Hi. An elementary doubt.

What is the difference between model checking and proofs made with proof assistants like Coq?

Are they the same? Or are they different?

I was thinking In the context of hardware design models as done by Koika and Kami, which seem to model hardware designs within Coq and then proof properties about them.

Julin S said:

What is the difference between model checking and proofs made with proof assistants like Coq?

They are not really comparable. Model checking is the field of temporal logic, while Coq is a proof assistant.

If you had asked "what is the difference between TLA+ and Coq", I would have answered that one is dedicated to temporal logic while the other one is dedicated to intuitionistic logic.

in my view, model checking is not necessarily about temporal logic, lots of different automata checking algorithms fit as well. Several model checking algorithms have been verified in proof assistants, for example: https://www.isa-afp.org/entries/CAVA_LTL_Modelchecker.html

I wouldn't see the term "model checking" that strict - many people in the industry call a wide variety of static assertion checking in HW and SW "model checking". I think this typically includes everything e.g. Dafny or Jasper can do.

I would say the main difference is that a proof assistant has a substantially richer logic and allows to state many orders of magnitude more advanced specifications than used in what is typically called model checking. The assertions one checks in model checkers are frequently one liners, while the specification one verifies with a proof assistant can be rather elaborate and have 100 pages. This then frequently requires manual proofs while model checkers typically rely on automated SMT solvers. But I would say that Coq offers a lot of efficient automation in areas which are far beyond what and SMT solver can do.

Think e.g. of the formally verified C compiler CompCert - in the logic of most (all?) model checkers you can't even write down what it means that that a C compiler is correct - in Coq you can write it down and you can prove that an implementation fulfills such a specification.

I would say another difference is that model checkers are usually fairly special purpose for specific tasks, say verification of timing in HW pr verification of arithmetic in HW. It is common to use different model checkers with incompatible specification languages for such tasks.
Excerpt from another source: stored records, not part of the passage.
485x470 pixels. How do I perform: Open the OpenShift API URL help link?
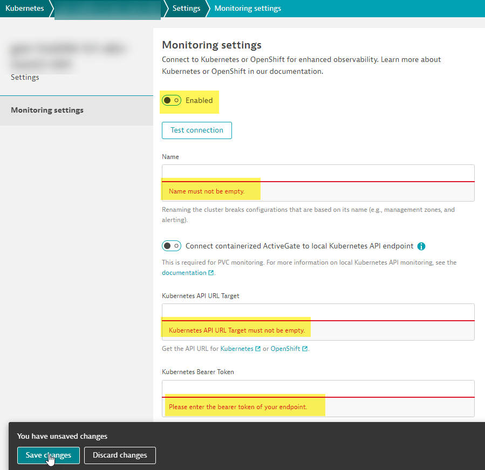pyautogui.click(x=285, y=349)
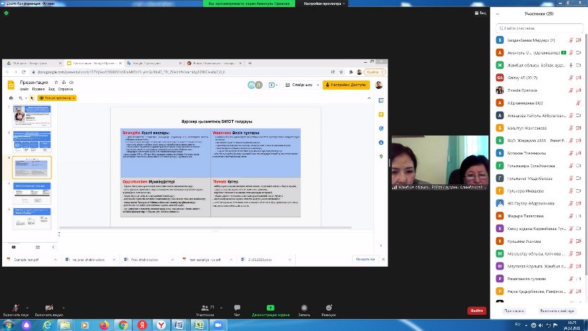Click the red leave meeting button
Image resolution: width=588 pixels, height=331 pixels.
coord(477,310)
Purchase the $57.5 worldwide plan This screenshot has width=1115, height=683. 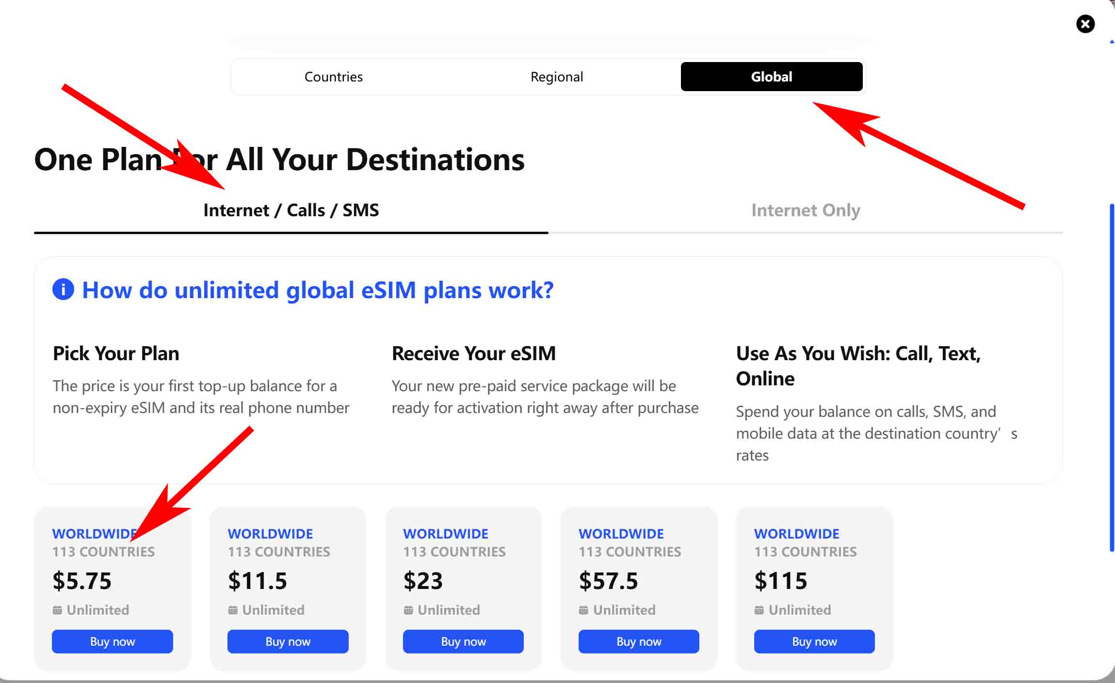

In Coq you can specify and verify whatever you want - all in one tool. Say you can verify number theory for cryptography, an implementation of cryptographic C code, a compiler which compiles the code to assembly and a CPU which runs the code. All this is actually done in Coq. With a single model checker you can at best do a tiny piece of this chain.

Karl Palmskog said:

in my view, model checking is not necessarily about temporal logic, lots of different automata checking algorithms fit as well. Several model checking algorithms have been verified in proof assistants, for example: https://www.isa-afp.org/entries/CAVA_LTL_Modelchecker.html

The example you cite has "LTL" in its name, so this is all about temporal logic. I don't know of a single model checking framework that does not use a modal logic akin to temporal logic.
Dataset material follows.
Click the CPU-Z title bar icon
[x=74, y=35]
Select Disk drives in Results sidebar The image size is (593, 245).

Spin *supports* writing temporal logic formulas, but under the hood it's all Buchi automata: https://spinroot.com/spin/what.html

in fact, Buchi automata are strictly more expressive than LTL

people find LTL nice to write, so they do this:

the automaton of the negation of the LTL property is first constructed, then the verification process is reduced to the emptiness problem of the product automaton

But nothing prevents you from writing a "spec automaton" instead of LTL, and in fact this might make verification faster

are SMT solvers or Dafny really included under “model checking”? Those are automated theorem provers but they still do proofs… the core idea in model checking is closer to QuickCheck/SmallCheck — make your theory have finite models, so that you can generate many or all of them and check your property on those.
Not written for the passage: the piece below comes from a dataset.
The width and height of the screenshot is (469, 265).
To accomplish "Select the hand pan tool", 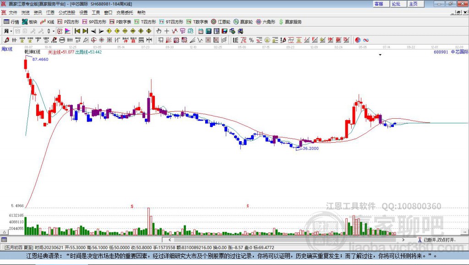I will point(159,31).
if you can check all models the result is as strong as a proof, otherwise it’s only very systematic testing.

SMT can obviously be used to implement model checking, but to call "unqualified SMT" a model checker is pretty weird

Dafny might be described as a "program verification toolchain", you write some program and program logic stuff, and it gets reduced to verification conditions possibly discharged by SMT. To me, Dafny falls under the deductive/logic umbrella rather than the model checking one (which typically aims at complete push-button verification from spec + model)

@Paolo Giarrusso @Karl Palmskog : I would say if Dafny is "model checking" or "program verification" depends on what you actually do with it - which depends a lot on what you actually **can** do with it. If the things you want to prove are non trivial, Dafny gets quickly infeasible. I remember a paper on verification of the Shorr-Waite algorithm in Dafny where I still don't get how people come up with the invariants they write down there. In Coq it looked much simpler.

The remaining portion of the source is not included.